Strange inconsistency in searcing using booleans

Great stuff. I rewrote most of my requests to use only filters. I need to
sort on a field, but mostly never need to leverage scoring.

Thanks a lot!

On Monday, May 7, 2012 4:30:22 AM UTC-4, Clinton Gormley wrote:

Hi Jim

On Sat, 2012-05-05 at 11:06 -0700, James Cook wrote:

Thanks Clinton, I'm writing some basic unit tests to get a better
understanding of term vs. field. Is there any general purpose guidance
you can add to when one would use a field search/filter versus a term
search/filter. Is a term search meant to be run against only
properties that are not analyzed? I am just not clear on what the
diference is between the two.

First point: it's a field QUERY, not filter.

A 'term' filter or query does exact matching only. There is no analysis.

A 'text' query analyzes the search keywords, using the search_analyzer
which is defined for a particular field.

A 'field' query is similar to a text query, except it also takes the
Lucene Query Parser Syntax into account
Apache Lucene - Query Parser Syntax

If you have a field which is marked as 'not_analyzed' or analyzer:
'keyword' then the 'text' or 'field' queries will take that into account
and will be the equivalent of a term query. However, the 'field' query's
lucene syntax may interfere with things, so best to only use that where
you really want it.

◆ WHAT TO WORK ON:
A - In the forum thread on term and field queries, what kind of matching does a 'term' filter or query do?
B - Please reproduce the part of the forum thread on term and field queries between "A 'text' query" and "really want it.", inclusive.

◆ DATA LINES:
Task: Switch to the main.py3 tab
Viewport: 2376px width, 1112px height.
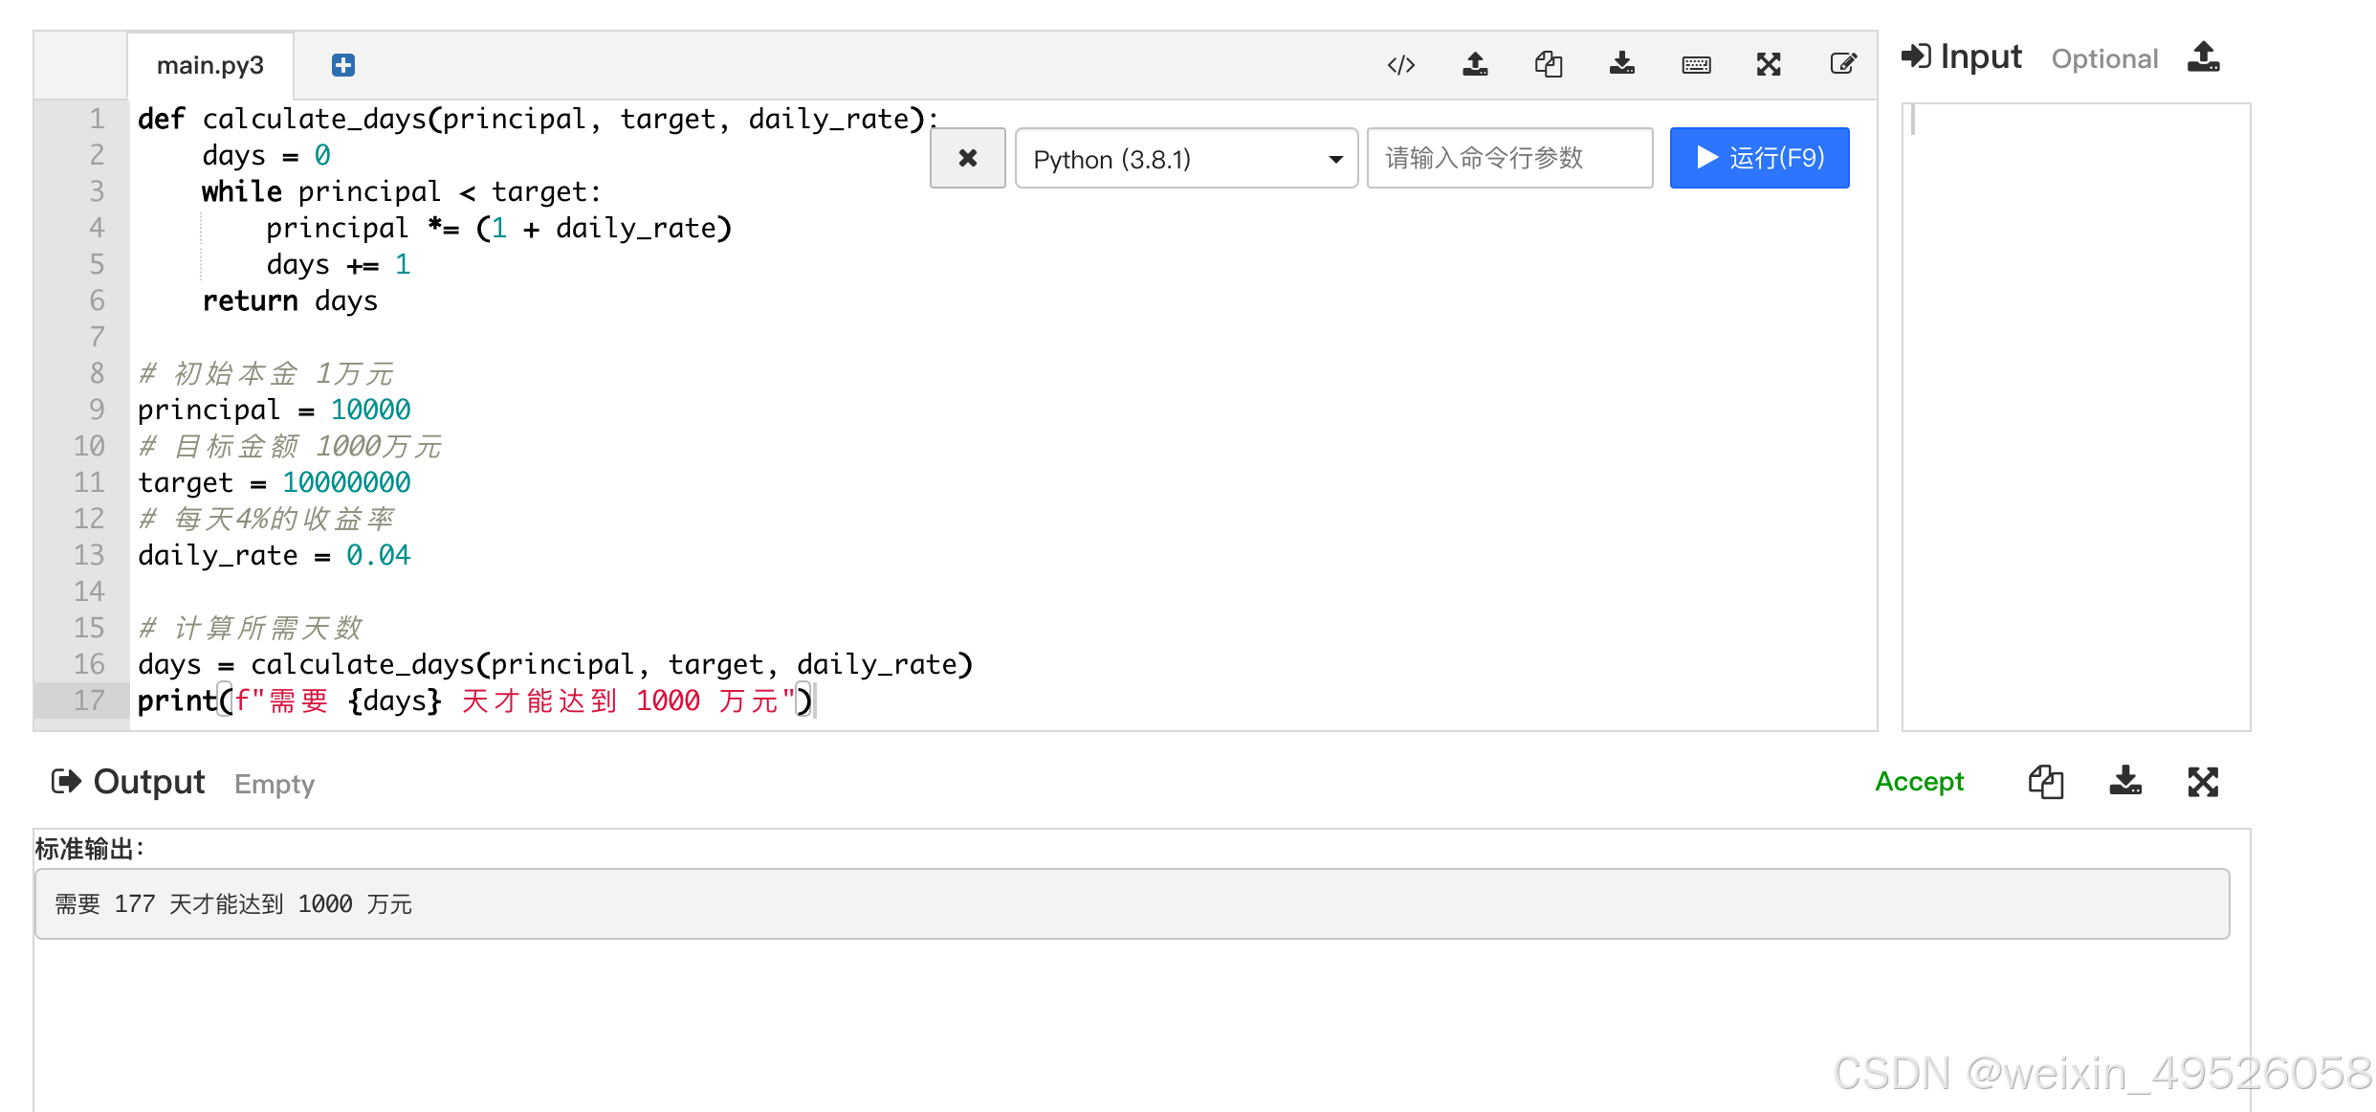Action: point(210,65)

◆ RESPONSES:
A - Exact matching only, with no analysis.

B -
A 'text' query analyzes the search keywords, using the search_analyzer
which is defined for a particular field.

A 'field' query is similar to a text query, except it also takes the
Lucene Query Parser Syntax into account
Apache Lucene - Query Parser Syntax

If you have a field which is marked as 'not_analyzed' or analyzer:
'keyword' then the 'text' or 'field' queries will take that into account
and will be the equivalent of a term query. However, the 'field' query's
lucene syntax may interfere with things, so best to only use that where
you really want it.